You can obtain a copy of memset by Slice here.
That code itself is a source of inspiration since the code modifies itself on the fly. It is done so due to a limitation of the AMX assembly. The FILL instruction accepts a constant number as the operand (fixed during compile-time) and hence, a variable number of cells/bytes cannot be used. Slice smartly overcomes the problem by writing code that edits itself during run-time (Refer to AMX Assembly tutorial to learn how to write code that edits itself). The only other way left if not to use the self-editing code would be to have loops to separate the data into pieces of powers of 2 (why powers of 2? its a mathematical problem - you can express any number with sums of powers of two - binary number basically for those who understood) and fill piece by piece which would have affected the performance of memset.
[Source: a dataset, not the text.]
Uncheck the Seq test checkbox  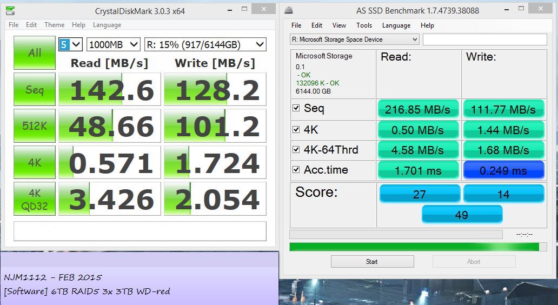296,108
However, even such a memset would be faster than manually filling the array using a loop since it does not make use of arrays.
Code:
memset(EventPoints, sizeof(EventPoints), 0);
This is even faster than memset but in my opinion, it doesn't really matter which method you use as long as you don't write plain PAWN code to fill the array (which is nowhere close to memset's speed).
Code:
new bigdummy_zero[1000]; memcpy(EventPoints, bigdummy_zero, 0, sizeof(EventPoints)*4, sizeof(EventPoints));
Efficient handling of objects/areas/labels/
Most of you make use of loops to work with objects. These loops are relatively expensive since the checks you add inside the loop to find the some id from the objectid which contains arrays like in the example given below.
Code:
public OnObjectMoved(objectid) { for(new i = 0; i < sizeof(Bombs); i++) { if(Bombs[i][bomb_objid] == objectid) { Bombs[i][Moved] = true; break; } } }
The idea is to have arrays whose index is used as the object id. The array stores what type of object the objectid corresponds to. We first make an enum where the first entry is OBJECT_TYPE_NONE (this should be zero) and the every following entry in the enum takes up non-zero value.
Code:
enum { OBJECT_TYPE_NONE = 0, //Keeping it zero is an advantage since the PAWN compiler initializes the data to zero by default OBJECT_TYPE_BOMBS = 1, OBJECT_TYPE_WEAPON, . . . } new ObjectsType[MAX_OBJECTS]; new ObjectsSpecialID[MAX_OBJECTS];
Code:
public OnObjectMoved(objectid) { switch(ObjectsType[objectid]) { case OBJECT_TYPE_BOMBS: { new i = ObjectsSpecialID[objectid]; Bombs[i][Moved] = true; } } }
If you are using the streamer plugin, you will have to use two sets of arrays since streamer ids can sometimes conflict with a SAMP assigned id (you can have an id whose streamer id is 1 and you can have an object created using CreateObject to have an id as one too).
Code:
new DynamicObjectsType[MAX_OBJECTS]; new DynamicObjectsSpecialID[MAX_OBJECTS]; new NormalObjectsType[MAX_OBJECTS]; new NormalObjectsSpecialID[MAX_OBJECTS];
String natives work on arrays too!
The idea is to store data in the form of strings so that string related functions can be used on the data. For example, if you would want to store if a player X shot another player Y before player Y dies, you would probably do something similar to the following,
Code:
enum pinfo { bool:PlayersShot[MAX_PLAYERS] } new PlayerInfo[MAX_PLAYERS][pinfo]; public OnPlayerWeaponShot(...) { PlayerInfo[hitid][PlayersShot][playerid] = true; }
Code:
for(new i = 0, j = GetPlayerPoolSize(); i <= j; i++) { if(PlayerInfo[playerid][PlayersShot][i]) { } }
The idea is to convert the boolean array into a string (need to keep a null character at the end of the array) and store a character, say 'Y', if the player was shot by a player whose index is his shooter's playerid and 'N' if the player wasn't shot by that player.
Code:
enum pInfo { PlayerShot[MAX_PLAYERS + 1], //+1 to make room for the null character }
Code:
new pos = 0; while((pos = strfind(PlayerInfo[playerid][PlayerShot], "Y", false, pos)) != -1) { //pos has the id of a player who shot pos++; }
Code:
memset(PlayerInfo[playerid][PlayerShot], MAX_PLAYERS, 'N');
You can similarly use other string natives while working with arrays provided that you have zero at the end of the array.